TASK TO CARRY OUT: Copy the rows starting at the line containing "Toggle the crosshair" and ending at the last row, replacing "pinned" with "saved" and leaving everything else unchanged.

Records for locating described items
Start

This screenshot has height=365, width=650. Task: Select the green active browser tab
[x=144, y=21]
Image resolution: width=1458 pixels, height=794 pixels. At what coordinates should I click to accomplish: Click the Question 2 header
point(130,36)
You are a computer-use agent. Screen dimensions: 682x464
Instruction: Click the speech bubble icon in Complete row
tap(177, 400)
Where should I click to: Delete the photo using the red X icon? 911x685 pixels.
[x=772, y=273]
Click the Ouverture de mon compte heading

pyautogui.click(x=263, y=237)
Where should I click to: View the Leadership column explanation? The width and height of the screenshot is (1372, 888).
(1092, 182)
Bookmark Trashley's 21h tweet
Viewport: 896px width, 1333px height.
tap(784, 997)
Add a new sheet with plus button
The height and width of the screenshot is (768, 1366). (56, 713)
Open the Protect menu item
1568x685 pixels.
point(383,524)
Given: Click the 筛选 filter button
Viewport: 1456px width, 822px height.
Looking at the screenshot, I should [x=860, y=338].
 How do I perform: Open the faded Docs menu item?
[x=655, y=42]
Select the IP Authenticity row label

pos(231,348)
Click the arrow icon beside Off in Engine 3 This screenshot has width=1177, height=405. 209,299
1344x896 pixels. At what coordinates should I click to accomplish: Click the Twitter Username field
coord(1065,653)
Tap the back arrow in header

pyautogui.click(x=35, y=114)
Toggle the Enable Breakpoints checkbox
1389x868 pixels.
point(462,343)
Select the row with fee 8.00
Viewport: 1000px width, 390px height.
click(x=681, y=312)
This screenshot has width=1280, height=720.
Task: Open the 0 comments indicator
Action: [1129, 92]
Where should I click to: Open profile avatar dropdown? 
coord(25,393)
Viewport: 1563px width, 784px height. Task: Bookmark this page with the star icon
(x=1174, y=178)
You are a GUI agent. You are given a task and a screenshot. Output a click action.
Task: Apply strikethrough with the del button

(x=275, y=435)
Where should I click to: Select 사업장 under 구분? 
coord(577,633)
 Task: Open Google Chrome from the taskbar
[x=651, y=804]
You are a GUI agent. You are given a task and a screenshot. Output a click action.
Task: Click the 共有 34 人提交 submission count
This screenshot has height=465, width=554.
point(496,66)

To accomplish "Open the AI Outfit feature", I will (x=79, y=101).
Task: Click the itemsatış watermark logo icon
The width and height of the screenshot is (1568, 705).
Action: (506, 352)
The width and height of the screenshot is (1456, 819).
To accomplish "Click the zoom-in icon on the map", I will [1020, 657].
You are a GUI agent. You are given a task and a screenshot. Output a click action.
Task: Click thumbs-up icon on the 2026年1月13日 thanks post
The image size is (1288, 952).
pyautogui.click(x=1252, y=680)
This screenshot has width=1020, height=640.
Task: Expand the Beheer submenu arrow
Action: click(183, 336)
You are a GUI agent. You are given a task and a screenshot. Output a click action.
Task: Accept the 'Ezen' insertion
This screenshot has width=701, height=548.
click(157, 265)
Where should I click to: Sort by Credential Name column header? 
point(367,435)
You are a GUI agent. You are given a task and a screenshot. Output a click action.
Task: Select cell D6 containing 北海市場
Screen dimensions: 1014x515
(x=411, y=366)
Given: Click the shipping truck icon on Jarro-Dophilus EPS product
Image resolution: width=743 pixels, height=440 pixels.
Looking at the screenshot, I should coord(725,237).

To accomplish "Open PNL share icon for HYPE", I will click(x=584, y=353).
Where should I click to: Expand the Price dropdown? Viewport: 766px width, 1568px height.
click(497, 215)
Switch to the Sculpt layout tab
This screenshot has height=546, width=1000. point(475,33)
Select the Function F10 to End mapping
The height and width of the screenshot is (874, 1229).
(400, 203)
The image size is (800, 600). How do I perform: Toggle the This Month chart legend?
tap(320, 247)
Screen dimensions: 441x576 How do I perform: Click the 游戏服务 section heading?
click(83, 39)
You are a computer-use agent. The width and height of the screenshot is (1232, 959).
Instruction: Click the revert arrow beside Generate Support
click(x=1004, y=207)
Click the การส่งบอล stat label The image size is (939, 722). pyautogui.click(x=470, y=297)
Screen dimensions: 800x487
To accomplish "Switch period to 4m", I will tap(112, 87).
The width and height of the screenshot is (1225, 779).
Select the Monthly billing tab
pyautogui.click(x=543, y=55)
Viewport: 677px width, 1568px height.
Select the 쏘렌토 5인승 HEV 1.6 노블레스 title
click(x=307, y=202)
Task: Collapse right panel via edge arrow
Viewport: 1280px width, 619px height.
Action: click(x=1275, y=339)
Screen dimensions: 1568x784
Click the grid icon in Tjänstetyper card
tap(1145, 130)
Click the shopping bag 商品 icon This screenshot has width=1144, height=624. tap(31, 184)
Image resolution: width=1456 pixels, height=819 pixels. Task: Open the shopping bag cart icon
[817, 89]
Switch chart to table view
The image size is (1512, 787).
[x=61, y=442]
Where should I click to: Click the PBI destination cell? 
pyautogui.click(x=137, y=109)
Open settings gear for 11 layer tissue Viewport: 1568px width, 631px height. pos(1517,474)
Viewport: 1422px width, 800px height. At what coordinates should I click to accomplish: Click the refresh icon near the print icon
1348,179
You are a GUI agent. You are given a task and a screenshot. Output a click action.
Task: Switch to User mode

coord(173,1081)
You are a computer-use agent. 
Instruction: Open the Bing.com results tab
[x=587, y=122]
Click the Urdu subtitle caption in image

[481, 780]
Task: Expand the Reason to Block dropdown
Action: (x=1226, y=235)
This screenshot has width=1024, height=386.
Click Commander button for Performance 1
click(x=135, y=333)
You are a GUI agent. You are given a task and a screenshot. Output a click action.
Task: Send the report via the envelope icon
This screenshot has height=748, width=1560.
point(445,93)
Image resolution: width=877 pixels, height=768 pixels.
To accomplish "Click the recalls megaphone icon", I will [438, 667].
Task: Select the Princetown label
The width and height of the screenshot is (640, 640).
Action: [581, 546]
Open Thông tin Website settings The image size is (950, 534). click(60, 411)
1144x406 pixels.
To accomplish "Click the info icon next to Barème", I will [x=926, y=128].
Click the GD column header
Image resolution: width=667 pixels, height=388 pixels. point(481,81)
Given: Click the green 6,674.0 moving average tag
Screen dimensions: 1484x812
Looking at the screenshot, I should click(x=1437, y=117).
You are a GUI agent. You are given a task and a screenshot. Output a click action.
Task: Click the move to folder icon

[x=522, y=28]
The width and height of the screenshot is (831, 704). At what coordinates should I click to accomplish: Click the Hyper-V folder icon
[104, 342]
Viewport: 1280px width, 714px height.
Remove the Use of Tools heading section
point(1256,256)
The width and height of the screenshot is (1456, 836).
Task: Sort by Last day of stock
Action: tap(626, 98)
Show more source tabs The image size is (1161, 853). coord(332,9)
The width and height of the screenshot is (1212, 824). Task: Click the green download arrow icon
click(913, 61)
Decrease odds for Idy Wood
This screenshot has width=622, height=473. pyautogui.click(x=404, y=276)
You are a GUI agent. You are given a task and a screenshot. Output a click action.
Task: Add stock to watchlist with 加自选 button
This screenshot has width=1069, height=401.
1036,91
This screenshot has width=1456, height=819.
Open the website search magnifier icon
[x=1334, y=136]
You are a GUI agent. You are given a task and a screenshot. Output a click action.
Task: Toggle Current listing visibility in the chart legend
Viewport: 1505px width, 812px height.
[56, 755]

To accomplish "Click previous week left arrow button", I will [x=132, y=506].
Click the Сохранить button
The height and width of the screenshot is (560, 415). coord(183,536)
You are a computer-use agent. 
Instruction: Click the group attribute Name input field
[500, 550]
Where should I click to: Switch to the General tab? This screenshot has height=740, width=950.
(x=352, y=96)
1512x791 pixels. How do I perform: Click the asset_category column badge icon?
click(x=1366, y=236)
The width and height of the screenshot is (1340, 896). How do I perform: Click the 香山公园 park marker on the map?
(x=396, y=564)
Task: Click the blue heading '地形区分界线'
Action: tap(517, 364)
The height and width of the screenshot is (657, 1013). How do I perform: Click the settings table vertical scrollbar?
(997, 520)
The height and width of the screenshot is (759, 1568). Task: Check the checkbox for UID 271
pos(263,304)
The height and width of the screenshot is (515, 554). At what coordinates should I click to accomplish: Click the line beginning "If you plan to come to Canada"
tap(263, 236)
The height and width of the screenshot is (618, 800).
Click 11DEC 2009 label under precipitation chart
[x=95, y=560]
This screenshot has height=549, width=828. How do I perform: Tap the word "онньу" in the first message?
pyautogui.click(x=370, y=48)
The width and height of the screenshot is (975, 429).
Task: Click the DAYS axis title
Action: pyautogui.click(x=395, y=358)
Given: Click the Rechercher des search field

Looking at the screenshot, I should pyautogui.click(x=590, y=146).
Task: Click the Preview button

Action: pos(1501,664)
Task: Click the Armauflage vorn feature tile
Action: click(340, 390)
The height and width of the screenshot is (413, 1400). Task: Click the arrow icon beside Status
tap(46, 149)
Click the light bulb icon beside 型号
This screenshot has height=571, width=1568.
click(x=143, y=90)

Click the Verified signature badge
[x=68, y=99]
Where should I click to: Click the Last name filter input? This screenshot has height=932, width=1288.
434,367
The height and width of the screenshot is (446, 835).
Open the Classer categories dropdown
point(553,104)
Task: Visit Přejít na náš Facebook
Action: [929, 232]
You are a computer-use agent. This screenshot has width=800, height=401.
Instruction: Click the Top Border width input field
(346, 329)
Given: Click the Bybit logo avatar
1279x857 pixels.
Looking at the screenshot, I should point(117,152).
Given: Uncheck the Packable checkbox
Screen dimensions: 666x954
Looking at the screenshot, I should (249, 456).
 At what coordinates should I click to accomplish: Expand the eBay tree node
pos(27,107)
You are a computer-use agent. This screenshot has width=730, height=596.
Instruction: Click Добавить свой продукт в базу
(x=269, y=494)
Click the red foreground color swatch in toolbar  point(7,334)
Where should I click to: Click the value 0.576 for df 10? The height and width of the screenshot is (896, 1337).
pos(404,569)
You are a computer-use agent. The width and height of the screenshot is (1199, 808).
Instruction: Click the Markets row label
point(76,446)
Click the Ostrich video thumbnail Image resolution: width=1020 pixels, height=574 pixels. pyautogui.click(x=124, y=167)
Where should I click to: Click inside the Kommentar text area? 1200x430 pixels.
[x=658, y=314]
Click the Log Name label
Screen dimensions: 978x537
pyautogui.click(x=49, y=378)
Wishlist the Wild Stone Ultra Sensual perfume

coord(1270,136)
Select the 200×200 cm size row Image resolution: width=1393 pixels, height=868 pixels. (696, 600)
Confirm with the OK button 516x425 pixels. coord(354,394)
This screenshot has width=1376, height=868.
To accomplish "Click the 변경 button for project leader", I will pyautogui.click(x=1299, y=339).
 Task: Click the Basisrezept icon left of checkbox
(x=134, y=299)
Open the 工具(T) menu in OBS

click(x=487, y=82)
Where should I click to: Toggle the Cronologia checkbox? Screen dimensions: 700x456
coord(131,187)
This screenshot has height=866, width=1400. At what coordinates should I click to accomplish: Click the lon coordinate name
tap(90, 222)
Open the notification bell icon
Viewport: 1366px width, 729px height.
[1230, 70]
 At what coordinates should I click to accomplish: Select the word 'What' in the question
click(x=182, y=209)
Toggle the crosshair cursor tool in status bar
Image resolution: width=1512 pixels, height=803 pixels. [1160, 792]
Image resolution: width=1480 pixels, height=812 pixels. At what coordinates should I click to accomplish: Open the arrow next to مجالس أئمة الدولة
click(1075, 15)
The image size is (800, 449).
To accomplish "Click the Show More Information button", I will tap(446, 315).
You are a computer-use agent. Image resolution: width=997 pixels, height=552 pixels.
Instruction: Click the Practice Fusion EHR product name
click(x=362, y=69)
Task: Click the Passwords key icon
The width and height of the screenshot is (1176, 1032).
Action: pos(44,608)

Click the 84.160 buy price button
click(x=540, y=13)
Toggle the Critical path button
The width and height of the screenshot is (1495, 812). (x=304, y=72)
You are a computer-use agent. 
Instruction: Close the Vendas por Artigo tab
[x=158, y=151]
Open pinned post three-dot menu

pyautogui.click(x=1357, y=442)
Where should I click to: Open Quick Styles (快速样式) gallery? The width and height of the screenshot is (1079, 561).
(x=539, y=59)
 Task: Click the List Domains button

End

FINAL RESULT:
Toggle the crosshair cursor tool in status bar
Image resolution: width=1512 pixels, height=803 pixels. [1160, 792]
Image resolution: width=1480 pixels, height=812 pixels. At what coordinates should I click to accomplish: Open the arrow next to مجالس أئمة الدولة
click(1075, 15)
The image size is (800, 449).
To accomplish "Click the Show More Information button", I will tap(446, 315).
You are a computer-use agent. Image resolution: width=997 pixels, height=552 pixels.
Instruction: Click the Practice Fusion EHR product name
click(x=362, y=69)
Task: Click the Passwords key icon
The width and height of the screenshot is (1176, 1032).
Action: pos(44,608)

Click the 84.160 buy price button
click(x=540, y=13)
Toggle the Critical path button
The width and height of the screenshot is (1495, 812). (x=304, y=72)
You are a computer-use agent. 
Instruction: Close the Vendas por Artigo tab
[x=158, y=151]
Open saved post three-dot menu

pyautogui.click(x=1357, y=442)
Where should I click to: Open Quick Styles (快速样式) gallery? The width and height of the screenshot is (1079, 561).
(x=539, y=59)
 Task: Click the List Domains button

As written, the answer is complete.